**ACTION ITEM**
Copy out all lines of the records in which the word "computer" appears.

[[ EXTRACTED DATA, beginning ]]

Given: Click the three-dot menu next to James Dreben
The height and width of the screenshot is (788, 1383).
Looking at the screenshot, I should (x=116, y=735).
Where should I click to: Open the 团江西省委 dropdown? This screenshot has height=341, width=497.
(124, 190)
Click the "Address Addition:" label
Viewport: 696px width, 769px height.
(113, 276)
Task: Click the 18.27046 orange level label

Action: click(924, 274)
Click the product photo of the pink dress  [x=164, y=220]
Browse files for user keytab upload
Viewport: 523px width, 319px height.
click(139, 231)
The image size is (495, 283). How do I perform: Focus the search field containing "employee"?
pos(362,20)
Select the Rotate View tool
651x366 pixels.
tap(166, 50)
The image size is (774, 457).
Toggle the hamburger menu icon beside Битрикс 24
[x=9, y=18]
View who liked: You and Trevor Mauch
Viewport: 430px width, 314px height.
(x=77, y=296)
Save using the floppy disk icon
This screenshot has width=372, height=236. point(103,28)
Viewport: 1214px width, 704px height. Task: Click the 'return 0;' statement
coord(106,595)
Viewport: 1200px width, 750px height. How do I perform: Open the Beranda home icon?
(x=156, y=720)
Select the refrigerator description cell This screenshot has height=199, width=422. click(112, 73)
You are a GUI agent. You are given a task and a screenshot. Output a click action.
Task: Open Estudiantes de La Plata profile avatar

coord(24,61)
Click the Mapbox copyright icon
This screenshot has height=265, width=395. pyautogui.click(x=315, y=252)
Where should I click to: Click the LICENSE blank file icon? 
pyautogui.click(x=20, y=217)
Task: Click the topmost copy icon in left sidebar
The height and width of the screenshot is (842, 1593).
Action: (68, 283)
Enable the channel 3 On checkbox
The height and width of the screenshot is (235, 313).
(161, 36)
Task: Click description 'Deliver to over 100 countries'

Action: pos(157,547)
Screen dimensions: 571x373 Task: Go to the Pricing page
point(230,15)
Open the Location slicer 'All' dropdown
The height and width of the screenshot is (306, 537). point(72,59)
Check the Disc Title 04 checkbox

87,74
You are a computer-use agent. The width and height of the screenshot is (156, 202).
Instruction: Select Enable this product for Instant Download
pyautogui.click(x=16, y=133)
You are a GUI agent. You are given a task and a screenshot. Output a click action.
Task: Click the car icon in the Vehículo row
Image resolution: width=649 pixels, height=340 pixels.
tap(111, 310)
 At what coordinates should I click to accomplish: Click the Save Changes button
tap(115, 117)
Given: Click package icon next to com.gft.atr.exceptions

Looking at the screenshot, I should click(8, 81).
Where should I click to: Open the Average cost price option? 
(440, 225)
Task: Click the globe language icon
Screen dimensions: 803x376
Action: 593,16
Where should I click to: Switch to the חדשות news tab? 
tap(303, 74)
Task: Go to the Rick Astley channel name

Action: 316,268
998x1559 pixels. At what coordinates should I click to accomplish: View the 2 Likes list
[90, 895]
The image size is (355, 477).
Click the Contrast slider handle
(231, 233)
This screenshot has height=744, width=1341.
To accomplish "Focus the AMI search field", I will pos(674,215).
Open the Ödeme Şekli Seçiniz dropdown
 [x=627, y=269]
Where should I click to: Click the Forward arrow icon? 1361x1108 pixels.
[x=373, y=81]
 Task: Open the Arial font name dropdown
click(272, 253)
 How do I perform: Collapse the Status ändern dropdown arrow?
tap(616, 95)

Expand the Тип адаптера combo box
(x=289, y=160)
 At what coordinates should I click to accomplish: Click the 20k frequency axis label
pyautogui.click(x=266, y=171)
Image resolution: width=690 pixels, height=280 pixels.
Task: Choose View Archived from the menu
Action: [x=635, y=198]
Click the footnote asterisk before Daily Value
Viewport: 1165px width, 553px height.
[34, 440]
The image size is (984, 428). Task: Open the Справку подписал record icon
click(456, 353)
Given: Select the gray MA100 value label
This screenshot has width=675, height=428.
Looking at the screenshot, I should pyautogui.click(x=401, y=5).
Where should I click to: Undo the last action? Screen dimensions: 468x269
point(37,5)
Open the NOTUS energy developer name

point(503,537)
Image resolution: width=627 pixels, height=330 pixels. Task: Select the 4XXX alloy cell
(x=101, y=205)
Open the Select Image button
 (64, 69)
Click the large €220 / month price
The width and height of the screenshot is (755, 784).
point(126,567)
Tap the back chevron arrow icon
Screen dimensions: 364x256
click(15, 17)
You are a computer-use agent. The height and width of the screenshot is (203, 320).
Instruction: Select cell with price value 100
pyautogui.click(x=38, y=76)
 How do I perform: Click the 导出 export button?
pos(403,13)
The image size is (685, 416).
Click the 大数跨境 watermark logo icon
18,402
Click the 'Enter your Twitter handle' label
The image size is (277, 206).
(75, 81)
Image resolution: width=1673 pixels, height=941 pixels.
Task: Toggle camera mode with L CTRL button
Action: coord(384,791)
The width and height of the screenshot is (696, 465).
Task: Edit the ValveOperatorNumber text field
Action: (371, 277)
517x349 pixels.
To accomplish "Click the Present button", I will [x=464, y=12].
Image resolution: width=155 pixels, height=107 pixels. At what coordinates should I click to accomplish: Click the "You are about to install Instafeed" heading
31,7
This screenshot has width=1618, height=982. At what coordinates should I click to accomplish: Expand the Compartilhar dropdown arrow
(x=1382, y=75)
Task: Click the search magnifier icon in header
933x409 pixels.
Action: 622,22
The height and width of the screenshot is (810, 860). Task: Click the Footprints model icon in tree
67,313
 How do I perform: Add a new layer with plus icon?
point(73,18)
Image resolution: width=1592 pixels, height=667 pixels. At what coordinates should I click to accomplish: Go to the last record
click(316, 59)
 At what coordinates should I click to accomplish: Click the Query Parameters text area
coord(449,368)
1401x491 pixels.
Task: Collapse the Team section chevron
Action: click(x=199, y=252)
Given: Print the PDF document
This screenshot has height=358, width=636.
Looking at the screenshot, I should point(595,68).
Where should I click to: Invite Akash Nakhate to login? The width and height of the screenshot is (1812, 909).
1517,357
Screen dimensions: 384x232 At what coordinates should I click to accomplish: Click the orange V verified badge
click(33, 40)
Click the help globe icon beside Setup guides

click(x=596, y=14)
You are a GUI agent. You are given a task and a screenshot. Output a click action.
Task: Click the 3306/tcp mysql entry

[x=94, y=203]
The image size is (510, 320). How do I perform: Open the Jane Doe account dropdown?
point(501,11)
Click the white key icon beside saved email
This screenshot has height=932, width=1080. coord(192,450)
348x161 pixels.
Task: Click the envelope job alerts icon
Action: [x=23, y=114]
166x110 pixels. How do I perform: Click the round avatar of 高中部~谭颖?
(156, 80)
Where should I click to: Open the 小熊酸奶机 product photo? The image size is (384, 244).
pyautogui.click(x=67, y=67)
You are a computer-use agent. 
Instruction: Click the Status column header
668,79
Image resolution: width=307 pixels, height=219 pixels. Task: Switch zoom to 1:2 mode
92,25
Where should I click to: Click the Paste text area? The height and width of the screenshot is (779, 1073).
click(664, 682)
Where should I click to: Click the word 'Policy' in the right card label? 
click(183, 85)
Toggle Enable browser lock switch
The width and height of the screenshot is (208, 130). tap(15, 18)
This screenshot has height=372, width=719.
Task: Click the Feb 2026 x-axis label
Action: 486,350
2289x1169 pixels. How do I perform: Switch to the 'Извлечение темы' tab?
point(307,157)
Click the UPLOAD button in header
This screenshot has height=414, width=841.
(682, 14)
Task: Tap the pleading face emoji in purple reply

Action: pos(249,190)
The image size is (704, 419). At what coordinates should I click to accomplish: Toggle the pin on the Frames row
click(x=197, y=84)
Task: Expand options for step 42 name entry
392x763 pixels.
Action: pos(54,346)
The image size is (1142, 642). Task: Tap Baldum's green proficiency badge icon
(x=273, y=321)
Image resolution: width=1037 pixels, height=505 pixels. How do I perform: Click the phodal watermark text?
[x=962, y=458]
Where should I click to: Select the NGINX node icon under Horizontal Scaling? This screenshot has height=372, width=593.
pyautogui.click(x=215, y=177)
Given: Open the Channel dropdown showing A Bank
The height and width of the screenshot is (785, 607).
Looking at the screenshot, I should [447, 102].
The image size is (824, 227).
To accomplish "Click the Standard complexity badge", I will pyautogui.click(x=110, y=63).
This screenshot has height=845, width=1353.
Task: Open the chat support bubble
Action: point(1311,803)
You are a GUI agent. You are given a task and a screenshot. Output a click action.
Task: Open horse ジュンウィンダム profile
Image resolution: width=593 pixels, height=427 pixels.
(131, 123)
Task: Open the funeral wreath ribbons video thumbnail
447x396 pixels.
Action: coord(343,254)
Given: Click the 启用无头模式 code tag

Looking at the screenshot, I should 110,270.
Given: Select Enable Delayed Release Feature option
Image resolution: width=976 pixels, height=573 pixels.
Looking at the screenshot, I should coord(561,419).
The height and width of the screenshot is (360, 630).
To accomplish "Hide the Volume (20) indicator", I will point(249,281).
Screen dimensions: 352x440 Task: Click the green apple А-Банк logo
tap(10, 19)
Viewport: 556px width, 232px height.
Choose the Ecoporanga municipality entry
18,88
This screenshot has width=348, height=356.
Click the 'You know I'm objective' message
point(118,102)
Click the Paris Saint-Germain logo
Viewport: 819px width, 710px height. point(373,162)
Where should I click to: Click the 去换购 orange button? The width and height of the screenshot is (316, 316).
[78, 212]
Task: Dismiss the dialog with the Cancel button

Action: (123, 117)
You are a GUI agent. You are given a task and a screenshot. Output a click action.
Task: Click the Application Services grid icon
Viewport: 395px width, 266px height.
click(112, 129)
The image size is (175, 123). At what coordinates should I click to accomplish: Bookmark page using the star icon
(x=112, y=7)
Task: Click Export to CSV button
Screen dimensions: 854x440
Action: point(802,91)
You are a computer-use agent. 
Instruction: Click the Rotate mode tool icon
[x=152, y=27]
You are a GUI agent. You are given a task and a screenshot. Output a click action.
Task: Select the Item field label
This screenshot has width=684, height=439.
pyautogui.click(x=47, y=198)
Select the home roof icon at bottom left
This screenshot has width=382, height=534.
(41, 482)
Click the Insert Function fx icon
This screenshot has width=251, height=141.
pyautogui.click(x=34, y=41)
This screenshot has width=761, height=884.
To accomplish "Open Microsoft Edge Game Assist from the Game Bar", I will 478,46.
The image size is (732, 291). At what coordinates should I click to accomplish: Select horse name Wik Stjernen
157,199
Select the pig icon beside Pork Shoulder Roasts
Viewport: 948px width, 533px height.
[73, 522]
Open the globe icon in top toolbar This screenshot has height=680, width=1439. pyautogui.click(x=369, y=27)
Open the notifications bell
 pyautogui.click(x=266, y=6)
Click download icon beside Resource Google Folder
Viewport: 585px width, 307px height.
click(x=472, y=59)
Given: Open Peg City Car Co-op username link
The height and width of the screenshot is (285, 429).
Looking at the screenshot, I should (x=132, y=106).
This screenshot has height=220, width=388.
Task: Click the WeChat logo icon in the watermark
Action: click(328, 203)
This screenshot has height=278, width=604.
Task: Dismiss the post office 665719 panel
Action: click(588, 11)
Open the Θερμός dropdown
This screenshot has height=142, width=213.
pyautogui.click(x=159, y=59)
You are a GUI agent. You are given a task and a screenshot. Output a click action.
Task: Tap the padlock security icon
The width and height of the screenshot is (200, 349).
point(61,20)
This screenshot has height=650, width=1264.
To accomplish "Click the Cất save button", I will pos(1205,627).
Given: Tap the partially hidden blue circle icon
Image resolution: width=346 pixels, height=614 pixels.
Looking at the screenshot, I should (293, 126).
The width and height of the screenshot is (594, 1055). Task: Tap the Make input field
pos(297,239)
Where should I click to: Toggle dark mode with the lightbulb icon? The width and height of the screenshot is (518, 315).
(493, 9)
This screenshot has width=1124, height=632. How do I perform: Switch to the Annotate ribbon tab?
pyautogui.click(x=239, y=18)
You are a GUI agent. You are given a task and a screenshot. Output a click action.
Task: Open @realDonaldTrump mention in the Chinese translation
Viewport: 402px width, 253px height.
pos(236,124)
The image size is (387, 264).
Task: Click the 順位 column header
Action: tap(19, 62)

[[ EXTRACTED DATA, end ]]

**FINISHED EXERCISE**
You are a computer-use agent. The width and height of the screenshot is (156, 202).
You are a computer-use agent. The height and width of the screenshot is (203, 320).
You are a computer-use agent. 
You are a computer-use agent. 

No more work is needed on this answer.